For consumer borrowers in Pennsylvania, a calculation called the debt-to-income ratio is sometimes helpful in determining whether the consumer can pull out of the debt situation without filing bankruptcy. A debt-to-income ratio of 20 percent is considered low by the government and, as such, would be ideal for government lending. Any percentage over 40 percent is considered financially stressful and could lead to a recommendation of filing bankruptcy.
The calculation is also used by private lenders when deciding whether to grant a loan. It simply makes common sense that the more debt that a person has in comparison to his or her income, the more of a struggle the person will have in paying the debt. In addition, credit reporting agencies are likely to downgrade the credit score of one who has a high debt-to-income ratio. Personal loan companies are called upon to issue loans for consolidation and payment of credit card debt.
In that capacity, they may issue loans to those who have over 50 percent debt-to-income ratios.
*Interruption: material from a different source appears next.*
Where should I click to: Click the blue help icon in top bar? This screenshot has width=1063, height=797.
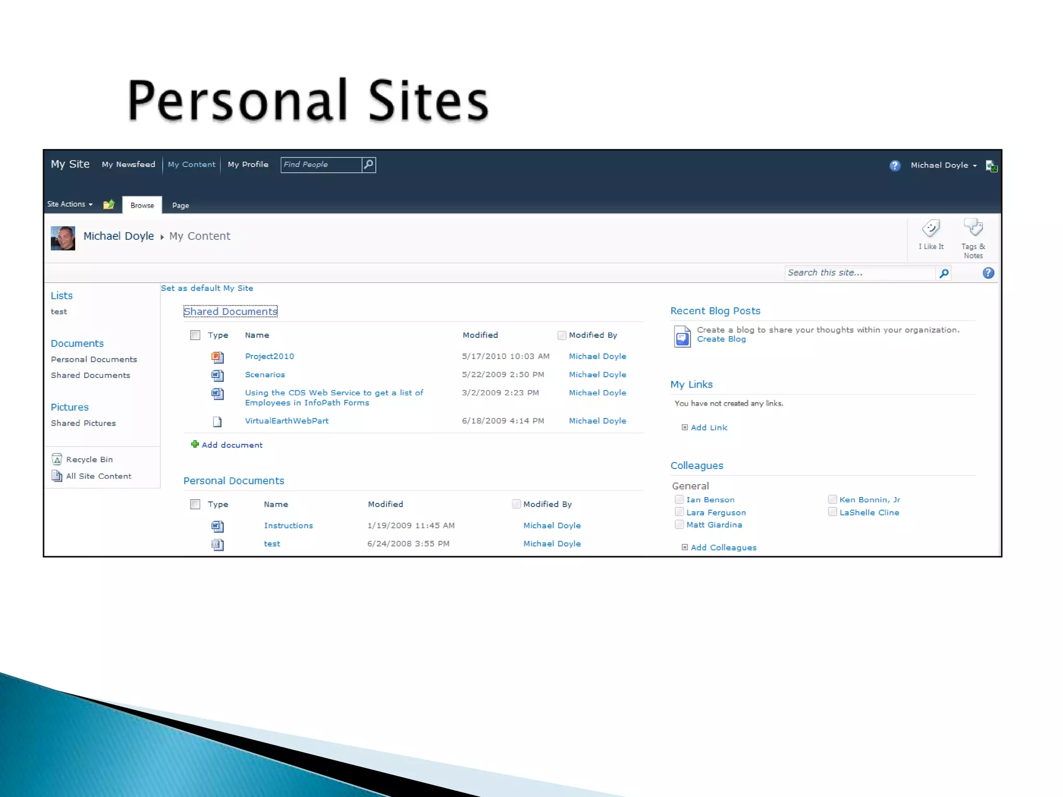pos(894,166)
However, it’s a risky loan and may lead eventually to an overload that demands a bankruptcy filing. A credit utilization ratio is another calculation that examines whether the consumer is having financial stress. It provides the amount of credit available as compared to one’s credit limit. It is a vital formula in determining credit scores in Pennsylvania and nationwide.
It is far better to owe a small percentage of one’s credit limit than to be already extended up to the ceiling. Obviously, a lender is going to see potential payment stresses when one already is hitting the limit with other accounts. One should not exceed 30 percent of the credit limit. In conclusion, when a Pennsylvania consumer borrower has a debt-to-income ratio that is over 50 percent, filing a bankruptcy will usually be the most reasonable alternative under the circumstances.